As far as I know, there's only one Mach III version, the current one.
You can order this from Homann Design in Melbourne. 
You can install the license on your computer and get familiar with it's operation without having the CNC controller connected to the parallel port.


----------



## bingaom (Oct 30, 2013)

Thanks Geoff


----------



## geoff_s (Apr 14, 2012)

Mach 3 is fully functional without a license file, it's just restricted as to how many lines of g-code you can run so for testing, you don't need the license file.


----------



## bgriggs (Nov 26, 2008)

bingaom,

There may be some videos that help you on my site. Let me know if you have a specific Mach3 question.

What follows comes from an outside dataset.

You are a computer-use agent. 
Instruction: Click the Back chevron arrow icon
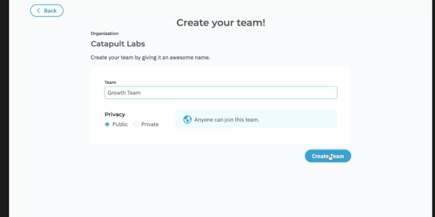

Tutorials - THE MAKERS GUIDE

Bill


----------



## bingaom (Oct 30, 2013)

*mach3 installation*

hello, thanks for yr replay,
I got question. I got my New cncrouter 6040. which software is easy to use.
which does make program as per created or transfer file/drawing ?
because i totally new to cnc. Is Mach3 hard to learn and setup too?
what yr opnion on other software like Kcam or ohter.
please advice me.
thanks


----------



## geoff_s (Apr 14, 2012)

I assume you mean which software can be used to create a model and generate g-code for it?

Have a look at the various offerings from Vectric. Not cheap but well worth the money they charge.


----------



## bingaom (Oct 30, 2013)

*Mach3setup*



geoff_s said:


> Mach 3 is fully functional without a license file, it's just restricted as to how many lines of g-code you can run so for testing, you don't need the license file.


Thanks for yr info. I am going to download free version of mach3 for my cnc router6040 Sz.
Anybody knows what exactly values I need to enter I.e;port and pins. In machine manual not clear. 
Any info appreciate. Thanks 
ug ; Sydney Australia.


----------